Sunday, March 15, 2009

JWebPain

At the last JavaOne, Sun pre-announced a technology that Java developers have been wanting desperately for years: decent browser emulation in a Swing component. The demo (of something called JWebPane) got everyone pretty excited. It looked too good to be true. And now maybe it is.

Mind you, I don't have any kind of inside information to share (I wish I did) and I don't know any more than you do what happened to JWebPane. But it's been missing-in-action ever since the Big Demo. Even Sun's bloggers have gone silent on it. The last known-good Sun blog on JWebPane was Alexy Ushakov's blog of 10 December 2008. Ushakov is the tech lead on JWebPane. He hasn't blogged about it since. And neither has anyone else at Sun, from what I can determine.
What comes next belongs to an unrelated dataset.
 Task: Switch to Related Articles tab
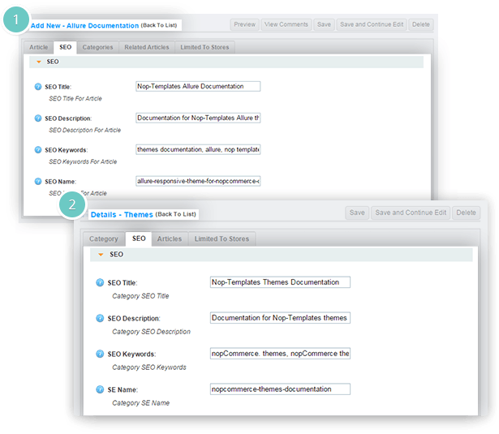[x=147, y=47]
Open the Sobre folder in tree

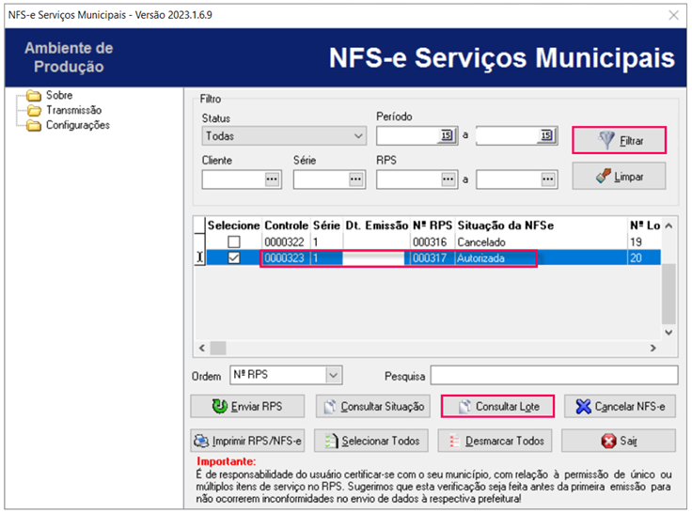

I have to wonder, at this point, if JWebPane hasn't been back-burnered in favor of something more important (although I can't imagine what that might be, frankly). I'm starting to think JWebPane might actually be pre-announced a second time, at the next JavaOne.

Here's what we know so far. JWebPane is based on WebKit and (of necessity) uses JNI to glue-through to WebKit. It leverages Java2D for rendering and will support an Events API (among others). Contrary to myth, it doesn't require JavaFX. Some additional details can be seen at http://blogs.sun.com/thejavatutorials/entry/html_component, where (interestingly) the JWebPane project was described as 70% complete back in May 2008.

Some JWebPane sample code is given in this slideshow. Of course, there's no way to use the code since JWebPane isn't available for download, but at least you can see some of the basic usage patterns.

Sun has tried before to provide a degree of HTML rendering capability in various components:
Anyone who has tried to use these prior APIs for anything nontrivial knows what the limitations are. They're substantial.

Currently there are two popular substitutes for the not-yet-ready JWebPane. MozSwing is an integration of XULRunner with Swing and is quite an interesting beast in its own right. The Flying Saucer Project is quite a powerful XHTML-rendering technology, notable for its extensive support of CSS (and its lack of support for JavaScript).

MozSwing has been criticized for being heavyweight (something like 50MB), but I think we can safely assume that JWebPane, if it ever sees the light of day, won't exactly be the anorexic runway model of HTML components. It probably also won't be anyone's idea of elegant or performant (judging only from Sun's history on stuff like this), but we'll see.

If you Google around and visit some forums, you can see that developers (believing Sun's promise of nearly a year ago that JWebPane would be ready in 3 months) have held off on new projects, waiting for JWP's release. This is the tragedy that is Sun, though. Sun exuberantly pre-announces a technology that should have been introduced a decade ago, then fails to deliver on a timely basis, betraying the trust of the very developers it hopes to attract with things like JavaFX.

Let this be a case study for other vendors considering pre-announcing exciting new technologies. Be ready to deliver, or else don't pre-announce. If you pre-announce and don't come through, you've simultaneously destroyed your own credibility and antagonized potential customers. And if you're in the software business and the people you've antagonized are developers, you've done yourself a double disservice. (Generally speaking, the last people you want to antagonize, if you're looking to build mindshare, are developers.)

Let's sum it up this way: When in doubt, don't pre-announce. Instead, keep your mouth wide shut.